**Set task A**
In the golf thread, where was the sand in the Earth course bunkers imported from?
**Set task B**
Repeat word for word the part of the golf thread from "The one thing" to "choice out here!!".

# Golfing - Input



## Jynxgirl (Nov 27, 2009)

I recently moved here. I enjoyed the driving range mostly, maybe actually playing once every few months. I usually went in the evenings after work as a stress reliever though multiple times a week. I live in the disovery gardens and am wanting to know localish places that have driving ranges. As well, info on courses that one might suggest as a once in a while options. I work around women and none of them golf. Any info is appreciated. 

I just found this site and there is lots of great info. Glad to have found it!


----------



## Ogri750 (Feb 14, 2008)

There is a woman's golf society thing at Arabian Ranches golf club, but I'm sure the rest of the courses would have something similiar


----------



## Gavtek (Aug 23, 2009)

The Jebel Ali golf resort has a driving range that's fairly inexpensive and more open to casual visitors than the other clubs seem to be, that's not too far from where you are either, 15 minute drive depending on traffic.

The course they have is only 9 holes but can be handy if you want to squeeze in a quick round before/after work, etc.


----------



## Jynxgirl (Nov 27, 2009)

Thank you guys! I appreciate it. My clubs are on their way but with the holiday season and shiping, I have no idea how long it will take for them to get here. I will go check out the place nearby tommorrow.


----------



## Man (Nov 30, 2009)

I'm also an avid Golfer and was wondering about the golf situation there. I'm moving to Dubai from Colorado, thats in the United States. I watched on tv some of the big tournament held there last week and the course looked pretty rough. A friend told me that most of the courses there are all sand courses with little or no grass or water. I'm used to playing in Vegas in 114 degree heat, but i'm not used to playing on all sand courses. Concerened


----------



## Felixtoo2 (Jan 16, 2009)

The one thing you won`t have to worry about is the quality of the golf courses here as no expense has been spared in creating some of them. The Greg Norman Earth course on which the last weeks Dubai World Championships was held is a good example. The sand in the bunkers was imported from Carolina and is the same as that used in the bunkers at Augusta. If you like your golf then you will be spoilt for choice out here!!


----------



## tierento (Jan 12, 2010)

How strict are they with the Playing Standard rules ?

Standard of Play 
The Resort is available to players of the following standard: 
• Holder of an official handicap certificate (max 28 for men, 45 for ladies) 
• Holder of a current playing certificate or a very experienced non-handicap player 

I love the game, just not very good


----------



## Gavtek (Aug 23, 2009)

Lol I'm the same and have been wondering the same thing.


----------



## SBP (Jan 4, 2010)

Gavtek said:


> Lol I'm the same and have been wondering the same thing.


But Gavtek, you are from the home of golf! Surely every Scottish person is a single handicapper??


----------



## SBP (Jan 4, 2010)

How much is golf for a round or membership?


----------



## basimoli (Feb 13, 2009)

tierento said:


> How strict are they with the Playing Standard rules ?
> 
> Standard of Play
> The Resort is available to players of the following standard:
> ...


They are usually not very strict. Especially when not very busy. You need to look smart and claim a high handicap (do not say that you do not have one).

On the course try to move on if there are players behind you. The course marshalls usually watch and will ask you to speed up.

**Available data**
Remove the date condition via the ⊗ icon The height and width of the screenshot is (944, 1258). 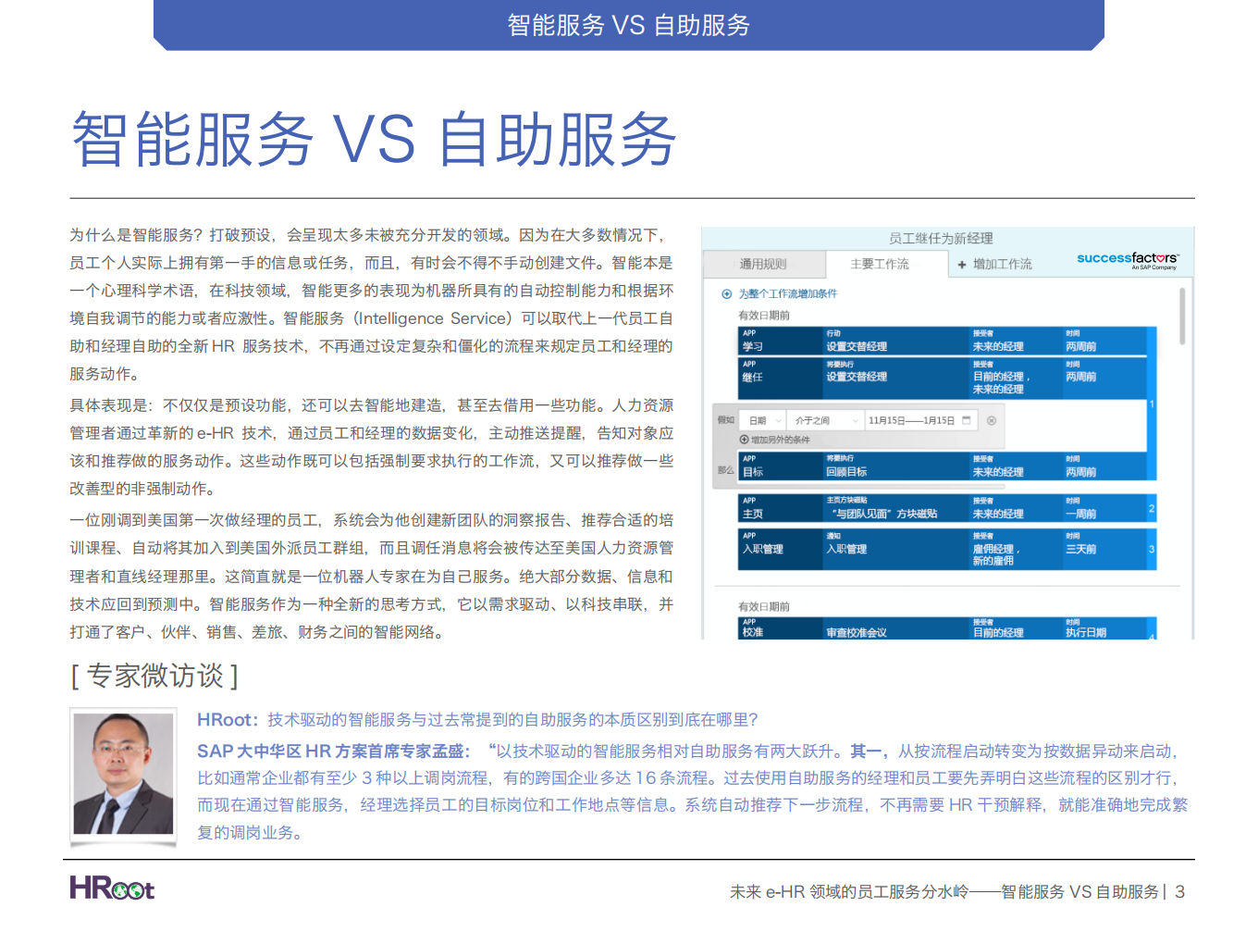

**Response A**
Carolina

**Response B**
The one thing you won`t have to worry about is the quality of the golf courses here as no expense has been spared in creating some of them. The Greg Norman Earth course on which the last weeks Dubai World Championships was held is a good example. The sand in the bunkers was imported from Carolina and is the same as that used in the bunkers at Augusta. If you like your golf then you will be spoilt for choice out here!!